Broadcaster Fred Hall asked Billy: "What took you to the Miller band, money?"


Billy said: "What else? I enjoyed working for Charlie Barnet, and I wasn't really a fan of the Miller band. A guy by the name of Miles Rinker worked for the Shribman agency, the bookers in New England, and he offered me the job with Glenn." Al Rinker was, along with Bing Crosby, one of the original Rhythm Boys who sang with Paul Whiteman. Their sister was Mildred Bailey.


"Years later, after the war," Billy continued, "I ran into Miles' brother Al, who said, 'Didn't you know why Glenn offered you the job? It wasn't your trumpet playing. He knew you were writing all the Barnet charts and a lot of the originals that were catching on with the public. Charlie's band was coming up on records. He figured that if he got you in the band playing trumpet, it would torpedo Charlie's band."


This attitude to Barnet is interesting. The bandleaders of that period seemed to be on cordial terms, the glaring exception being Artie Shaw, and in some of the cases they were friends. Down Beat magazine may have divided the bands into two classes, hip (or, in those days, hep) and corny, and encouraged its readers to be hostile to the latter. Woody Herman was on good terms with Les Brown, and Glenn was friends with Benny Goodman and Woody Herman and indeed with Sammy Kaye, who was relegated by the trade press to the cornball category. When Glenn was overseas with his Army Air Corps band, he counted on Sammy Kaye to write him letters keeping him apprised of affairs in the business at home. Why then this hostility to Barnet?


One may surmise several factors, not the least among them Barnet's dissolute life and serial polygamy. By all evidence and testimony, Glenn was faithful to Helen throughout their relationship, and he was obviously something of a puritan. Another factor may have been Barnet's wealth: he didn't have to make money from his band; Glenn did, and his struggles in the early days were hard.


Billy May would write for Miller Ida, Delilah, Long Tall Mama, Take the "A " Train, Always in My Heart, Blues in the Night. He said, "Interestingly enough, Glenn Miller was offered Blues in the Night before anybody else and he turned it down because he said the format wasn't the conventional AABA song. He said, 'That'll never be a hit.' We had to end up doing Blues in the Night of course, and I did the arrangement. Miller was bright, and he said, 'That's one I really blew.'


"I was playing more than I was arranging. We worked hard in the band. It was a lucrative job, but Miller already had two great arrangers, Jerry Gray and Bill Finegan.


"It was quite a come-down to go from the freedom of Charlie's band, where it was so loose, to go with the regimented Miller band. I mean, we even had to wear the same colored socks! With Charlie, we had two uniforms, a blue and brown. They'd tell us, 'Wear the blue suit tomorrow,' and so we all came with the blue suit except Bus Etri, the guitar player, who wore the brown suit. Now that would have been a big disaster in the Miller band. Charlie made a big joke of it and we all had a big laugh. We presented Bus as a soloist that night."

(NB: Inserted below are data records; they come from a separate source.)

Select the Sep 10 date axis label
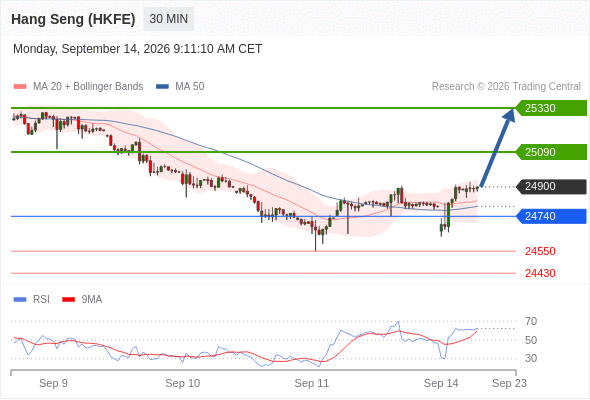Viewport: 590px width, 400px height. (182, 383)
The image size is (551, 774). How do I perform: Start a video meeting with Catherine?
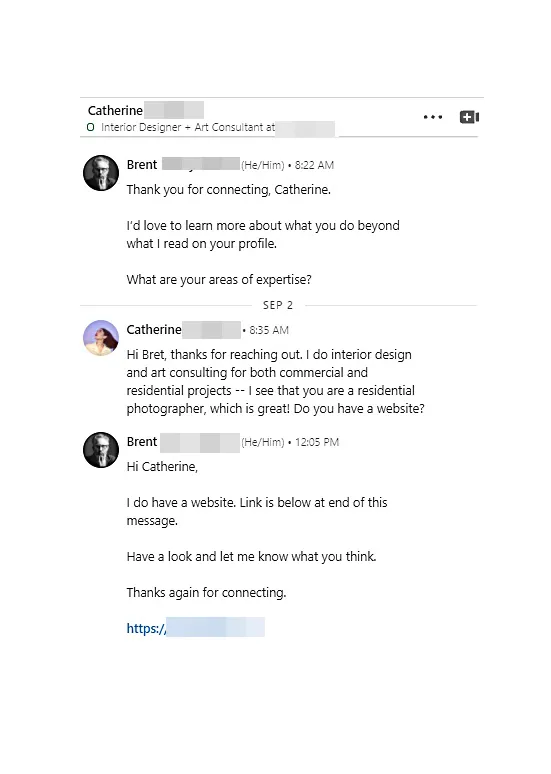(x=469, y=117)
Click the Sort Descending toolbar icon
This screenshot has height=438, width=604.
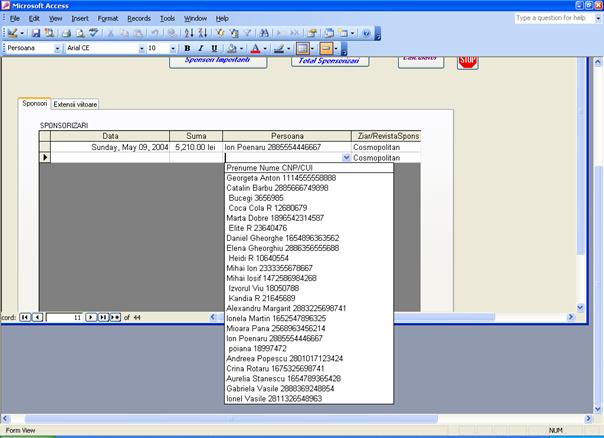tap(202, 33)
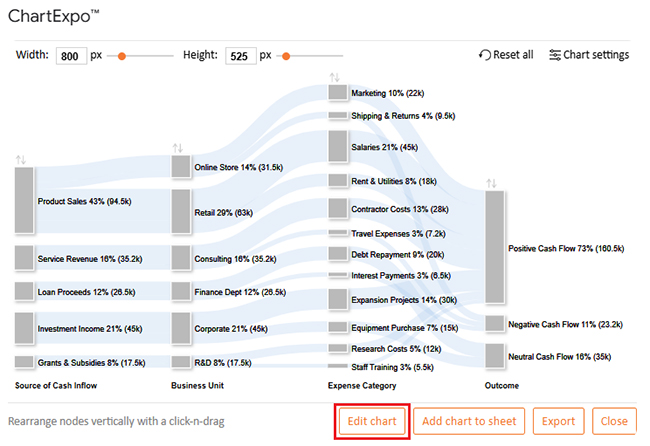Open Chart settings sliders icon

click(555, 55)
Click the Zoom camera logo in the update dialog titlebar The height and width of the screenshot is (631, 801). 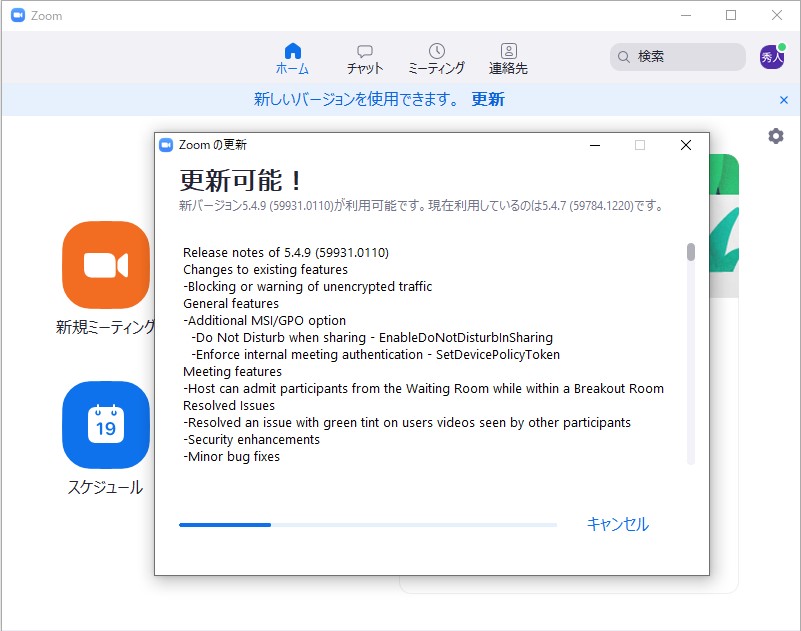[x=167, y=144]
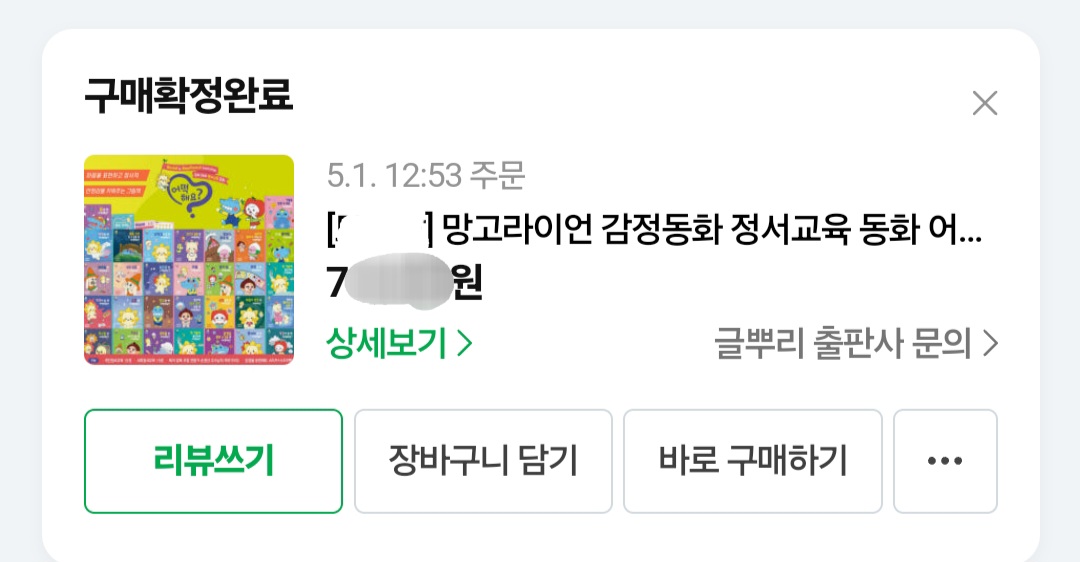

Some of the musicians said Glenn was "chicken-shit" or "square." Louis Mucci said, "He was almost militaristic. But he got a lot of good results .... I stayed with the band seven or eight months. It was very good. I liked him."


Al Klink said of Miller: "About my personal relationship with him, he kind of left me alone and I left him alone. And I think we both liked it that way. I was always trying to do my best, to come on time and all that. I existed there.


"Glenn was a totally different kind of guy as compared to Benny Goodman. He was difficult to influence about anything, including musicians. Some guys were fairly close to Glenn but it seems to me that Glenn never had friends who were on the same level with him. Although I guess Chalmers MacGregor was. They were old buddies. Glenn was aloof.


After I'd left the band and joined Benny, we were on a train and I was going through the dining car. I passed where Benny was sitting without speaking, because that's the way you did it in the Miller band. He didn't want to know about the guys and didn't bother. Benny said, 'Hey, kid, come on over and sit down.' I was amazed at all this because Glenn never asked anybody to be friendly.'"


Klink spoke of his vivid memories of the time Hal Mclntyre left the band. The "swing era" was expanding with a growing need for bands for the hundreds of dance pavilions and ballrooms that had sprung up throughout the country. Seeing this clearly, Benny Goodman backed Harry James in starting a band, expanding the franchise as it were. Claude Thornhill and Charlie Spivak wanted to start their own bands. But they didn't go to Artie Shaw, now drowning in money after the success of his recording of Begin the Beguine for help. They went to Glenn when he became a success, and he backed them both: he owned pieces of those two bands. And he promised to back Hal Mclntyre and Tex Beneke in starting bands.


One day he called Mclntyre aside. He said:


"You're fired. You start rehearsing your own band in two weeks at Haven's."
Miller was particularly hard on Bill Finegan, one of the greatest arrangers jazz — and American dance music generally — has ever known.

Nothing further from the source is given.